Monin and her lab have been instrumental in advancing the EPN. One of the EPN members living with dementia did a remote art class with her lab students during the pandemic. Monin recently wrote a grant with the EPN to create a support intervention for adult children and their parents to retain their relationship quality when a parent has dementia, and had a brainstorming session with EPN to plan the intervention.
In partnership with LiveWell, this process of engaging people living with dementia in planning the invention was recently shared with over 80 researchers during the Annual Impact Collaboratory workshop.
“Joan’s passion, authenticity, and leadership to conduct research collaboratively has proven that partnership between researchers and the lived experience matters and can significantly impact what priorities are addressed and how research is done,” Gil said. “She continues to pioneer the importance of this approach with her students.”
Monin’s current postdoc, Emily Mroz, is also working with the EPN, collaborating on developing research projects to respond to priority needs expressed by people with dementia. She is primarily working on a project with the EPN to define the concept of “purpose in life” for those living with dementia.
“Myself, Dr. Monin, and the LiveWell team have conducted research [manuscript under review] showing that adults in the U.S. experience a loss of purpose after being diagnosed with dementia,” said Mroz, who came to YSPH in 2021 after earning her PhD in psychology at the University of Florida. In the spring of 2023, she took Associate Professor Ijeoma Opara’s Community Based Participatory Research class, and around that time, Monin introduced her to Gil at LiveWell.
“We want to act on this finding by developing opportunities to bolster purpose after a dementia diagnosis,” Mroz added. “But instead of going the traditional route, just thinking of strategies ourselves, we want to act on the ideas, suggestions, and lived experiences of LiveWell residents and EPN members.”
The biggest reward of working with the residents, Mroz said, is “is understanding on a deeper level how to translate the scientific process to involve people with lived experiences across the course of a project. This involves efforts to make space for their presence, voices, and participation at major junctures in the process. And it also involves giving them opportunities to lead the dialogue – because they can, and they want to!”

▶ ACTIVITY LIST:
[A] Translate this sentence from the passage about the EPN into Spanish: "She is primarily working on a project with the EPN to define the concept of “purpose in life” for those living with dementia."
[B] Repeat, word for word, everything in the passage about the EPN from "Monin’s current postdoc, Emily" down to "Gil at LiveWell.".

Stored records:
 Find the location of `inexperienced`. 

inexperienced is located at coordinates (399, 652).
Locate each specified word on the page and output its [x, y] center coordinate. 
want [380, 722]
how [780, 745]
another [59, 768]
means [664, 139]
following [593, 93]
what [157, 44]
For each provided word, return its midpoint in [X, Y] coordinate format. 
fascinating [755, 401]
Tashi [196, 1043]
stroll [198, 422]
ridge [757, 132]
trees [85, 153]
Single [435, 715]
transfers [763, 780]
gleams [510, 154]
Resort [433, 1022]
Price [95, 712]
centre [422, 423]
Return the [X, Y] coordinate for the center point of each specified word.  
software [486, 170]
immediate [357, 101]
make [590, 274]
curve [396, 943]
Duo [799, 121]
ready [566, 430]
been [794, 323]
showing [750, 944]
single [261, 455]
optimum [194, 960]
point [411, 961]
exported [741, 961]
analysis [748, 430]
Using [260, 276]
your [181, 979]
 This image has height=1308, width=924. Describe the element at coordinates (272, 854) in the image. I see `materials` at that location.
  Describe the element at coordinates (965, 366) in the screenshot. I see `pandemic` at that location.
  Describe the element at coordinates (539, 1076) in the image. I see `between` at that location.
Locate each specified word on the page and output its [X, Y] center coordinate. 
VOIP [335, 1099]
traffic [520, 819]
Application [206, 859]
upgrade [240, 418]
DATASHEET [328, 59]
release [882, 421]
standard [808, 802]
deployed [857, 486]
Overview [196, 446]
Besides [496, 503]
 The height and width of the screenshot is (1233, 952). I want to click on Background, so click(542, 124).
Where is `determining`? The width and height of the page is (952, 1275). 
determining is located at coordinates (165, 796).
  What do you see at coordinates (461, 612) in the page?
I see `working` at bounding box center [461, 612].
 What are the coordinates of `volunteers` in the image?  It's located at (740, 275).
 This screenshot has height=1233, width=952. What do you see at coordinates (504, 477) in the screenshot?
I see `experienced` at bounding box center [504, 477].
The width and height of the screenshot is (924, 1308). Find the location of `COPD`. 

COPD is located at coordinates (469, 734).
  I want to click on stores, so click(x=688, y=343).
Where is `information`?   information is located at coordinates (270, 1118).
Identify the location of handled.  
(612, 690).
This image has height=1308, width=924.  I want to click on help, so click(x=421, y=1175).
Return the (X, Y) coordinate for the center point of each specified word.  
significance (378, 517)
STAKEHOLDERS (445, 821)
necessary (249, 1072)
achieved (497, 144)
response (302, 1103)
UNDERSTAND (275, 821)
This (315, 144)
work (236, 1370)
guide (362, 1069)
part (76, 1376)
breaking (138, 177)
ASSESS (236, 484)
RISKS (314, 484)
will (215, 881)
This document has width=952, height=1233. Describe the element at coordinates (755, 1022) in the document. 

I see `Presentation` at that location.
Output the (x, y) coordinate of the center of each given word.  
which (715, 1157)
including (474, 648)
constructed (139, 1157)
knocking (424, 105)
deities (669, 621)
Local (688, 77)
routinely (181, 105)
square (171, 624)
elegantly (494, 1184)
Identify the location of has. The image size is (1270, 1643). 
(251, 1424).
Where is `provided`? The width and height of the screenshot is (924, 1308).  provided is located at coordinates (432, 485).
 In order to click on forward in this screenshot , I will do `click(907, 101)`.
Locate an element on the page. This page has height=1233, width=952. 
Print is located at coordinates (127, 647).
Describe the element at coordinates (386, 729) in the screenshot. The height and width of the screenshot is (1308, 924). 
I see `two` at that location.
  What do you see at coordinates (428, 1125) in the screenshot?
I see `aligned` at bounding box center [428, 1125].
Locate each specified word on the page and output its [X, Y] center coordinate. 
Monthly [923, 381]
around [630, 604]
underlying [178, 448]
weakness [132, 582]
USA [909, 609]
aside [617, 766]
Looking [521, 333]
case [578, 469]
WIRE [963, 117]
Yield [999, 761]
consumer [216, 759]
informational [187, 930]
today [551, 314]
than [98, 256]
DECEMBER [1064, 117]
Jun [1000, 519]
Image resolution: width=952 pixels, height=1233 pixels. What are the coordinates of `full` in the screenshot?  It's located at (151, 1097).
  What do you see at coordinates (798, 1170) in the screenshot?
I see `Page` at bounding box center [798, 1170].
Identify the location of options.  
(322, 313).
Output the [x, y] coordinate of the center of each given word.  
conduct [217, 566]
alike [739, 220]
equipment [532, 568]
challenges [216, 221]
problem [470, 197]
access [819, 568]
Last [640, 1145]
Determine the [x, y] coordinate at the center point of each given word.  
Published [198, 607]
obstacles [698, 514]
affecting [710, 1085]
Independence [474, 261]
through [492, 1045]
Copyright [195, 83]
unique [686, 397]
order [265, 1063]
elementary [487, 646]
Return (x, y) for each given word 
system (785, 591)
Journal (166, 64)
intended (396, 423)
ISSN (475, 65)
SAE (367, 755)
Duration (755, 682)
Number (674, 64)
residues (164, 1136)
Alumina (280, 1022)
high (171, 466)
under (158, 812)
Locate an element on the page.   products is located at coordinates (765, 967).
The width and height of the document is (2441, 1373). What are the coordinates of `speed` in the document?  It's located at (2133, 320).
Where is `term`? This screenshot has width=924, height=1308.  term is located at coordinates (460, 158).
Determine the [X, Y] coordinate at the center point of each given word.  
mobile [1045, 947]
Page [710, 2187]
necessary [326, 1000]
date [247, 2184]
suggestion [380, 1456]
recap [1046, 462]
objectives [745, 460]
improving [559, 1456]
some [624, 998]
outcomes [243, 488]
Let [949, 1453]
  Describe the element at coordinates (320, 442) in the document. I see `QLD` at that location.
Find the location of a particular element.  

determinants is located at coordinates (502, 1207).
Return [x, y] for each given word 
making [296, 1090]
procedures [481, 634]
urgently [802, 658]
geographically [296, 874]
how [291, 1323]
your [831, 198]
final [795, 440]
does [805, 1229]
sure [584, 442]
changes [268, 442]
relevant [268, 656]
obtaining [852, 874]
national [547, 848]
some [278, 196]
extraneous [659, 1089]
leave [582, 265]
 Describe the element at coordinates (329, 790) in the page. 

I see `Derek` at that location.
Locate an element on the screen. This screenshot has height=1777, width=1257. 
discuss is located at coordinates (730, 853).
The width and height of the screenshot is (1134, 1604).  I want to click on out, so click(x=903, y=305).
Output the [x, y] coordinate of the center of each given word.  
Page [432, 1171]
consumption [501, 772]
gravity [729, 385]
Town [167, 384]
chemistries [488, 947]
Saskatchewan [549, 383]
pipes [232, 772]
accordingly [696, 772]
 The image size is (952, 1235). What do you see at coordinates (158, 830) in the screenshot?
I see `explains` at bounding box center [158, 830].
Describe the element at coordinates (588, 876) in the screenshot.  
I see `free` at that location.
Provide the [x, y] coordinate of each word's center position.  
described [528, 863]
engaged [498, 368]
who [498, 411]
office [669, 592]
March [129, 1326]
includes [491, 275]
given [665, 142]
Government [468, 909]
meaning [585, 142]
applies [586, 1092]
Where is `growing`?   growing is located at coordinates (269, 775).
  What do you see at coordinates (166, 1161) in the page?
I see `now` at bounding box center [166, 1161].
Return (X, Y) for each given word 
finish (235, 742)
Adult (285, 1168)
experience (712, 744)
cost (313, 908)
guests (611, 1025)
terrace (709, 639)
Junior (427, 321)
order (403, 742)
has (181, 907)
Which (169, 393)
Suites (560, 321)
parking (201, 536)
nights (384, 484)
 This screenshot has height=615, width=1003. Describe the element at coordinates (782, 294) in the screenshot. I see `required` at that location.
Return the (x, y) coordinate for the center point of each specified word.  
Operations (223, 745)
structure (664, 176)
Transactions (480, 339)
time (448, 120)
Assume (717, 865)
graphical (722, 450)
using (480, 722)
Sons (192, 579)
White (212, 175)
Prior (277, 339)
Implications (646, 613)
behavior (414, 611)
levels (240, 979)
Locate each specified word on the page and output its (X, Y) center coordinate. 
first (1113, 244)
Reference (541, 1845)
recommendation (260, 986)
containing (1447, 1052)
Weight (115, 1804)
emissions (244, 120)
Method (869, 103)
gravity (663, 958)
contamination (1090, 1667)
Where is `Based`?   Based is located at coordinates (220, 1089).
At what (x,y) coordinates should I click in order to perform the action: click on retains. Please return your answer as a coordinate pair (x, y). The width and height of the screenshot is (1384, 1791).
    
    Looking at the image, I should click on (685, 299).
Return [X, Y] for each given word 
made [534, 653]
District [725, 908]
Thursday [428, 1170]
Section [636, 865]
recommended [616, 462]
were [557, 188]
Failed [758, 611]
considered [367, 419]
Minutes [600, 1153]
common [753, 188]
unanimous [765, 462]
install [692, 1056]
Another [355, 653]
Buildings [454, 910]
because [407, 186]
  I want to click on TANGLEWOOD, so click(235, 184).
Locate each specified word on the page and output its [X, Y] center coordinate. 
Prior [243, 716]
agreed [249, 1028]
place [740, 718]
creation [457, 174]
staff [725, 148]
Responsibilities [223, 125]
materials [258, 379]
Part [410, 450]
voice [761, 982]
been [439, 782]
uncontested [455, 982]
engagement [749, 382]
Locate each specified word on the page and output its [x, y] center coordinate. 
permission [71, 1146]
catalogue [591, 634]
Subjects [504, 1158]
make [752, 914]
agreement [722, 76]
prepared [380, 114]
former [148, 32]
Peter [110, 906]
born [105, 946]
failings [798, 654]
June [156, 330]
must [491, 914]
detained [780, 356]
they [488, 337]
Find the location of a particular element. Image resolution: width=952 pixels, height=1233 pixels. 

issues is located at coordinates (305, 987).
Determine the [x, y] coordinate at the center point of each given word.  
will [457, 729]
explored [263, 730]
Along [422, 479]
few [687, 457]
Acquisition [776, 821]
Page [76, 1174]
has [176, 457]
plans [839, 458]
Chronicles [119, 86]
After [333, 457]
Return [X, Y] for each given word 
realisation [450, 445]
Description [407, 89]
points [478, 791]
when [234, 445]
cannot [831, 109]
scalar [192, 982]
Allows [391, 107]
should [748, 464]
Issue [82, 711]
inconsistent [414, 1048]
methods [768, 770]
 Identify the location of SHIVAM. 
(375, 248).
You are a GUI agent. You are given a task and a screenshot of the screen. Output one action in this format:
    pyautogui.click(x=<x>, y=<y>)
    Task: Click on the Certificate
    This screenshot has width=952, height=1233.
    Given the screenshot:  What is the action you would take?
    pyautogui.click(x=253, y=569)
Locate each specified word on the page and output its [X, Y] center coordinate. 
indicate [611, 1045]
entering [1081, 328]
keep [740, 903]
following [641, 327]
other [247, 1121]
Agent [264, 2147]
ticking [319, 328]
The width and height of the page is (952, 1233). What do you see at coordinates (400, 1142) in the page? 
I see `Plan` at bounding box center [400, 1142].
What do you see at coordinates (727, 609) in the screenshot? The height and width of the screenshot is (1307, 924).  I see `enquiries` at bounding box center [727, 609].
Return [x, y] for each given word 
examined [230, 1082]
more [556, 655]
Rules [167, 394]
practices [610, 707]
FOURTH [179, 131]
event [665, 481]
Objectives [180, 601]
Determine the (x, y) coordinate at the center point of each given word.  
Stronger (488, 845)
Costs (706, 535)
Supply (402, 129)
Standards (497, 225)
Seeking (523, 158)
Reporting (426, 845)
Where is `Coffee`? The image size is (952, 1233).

▶ RESPONSES BY ITEM NUMBER:
[A] Ella trabaja principalmente en un proyecto con EPN para definir el concepto de “propósito en la vida” para quienes viven con demencia.

[B]
Monin’s current postdoc, Emily Mroz, is also working with the EPN, collaborating on developing research projects to respond to priority needs expressed by people with dementia. She is primarily working on a project with the EPN to define the concept of “purpose in life” for those living with dementia.
“Myself, Dr. Monin, and the LiveWell team have conducted research [manuscript under review] showing that adults in the U.S. experience a loss of purpose after being diagnosed with dementia,” said Mroz, who came to YSPH in 2021 after earning her PhD in psychology at the University of Florida. In the spring of 2023, she took Associate Professor Ijeoma Opara’s Community Based Participatory Research class, and around that time, Monin introduced her to Gil at LiveWell.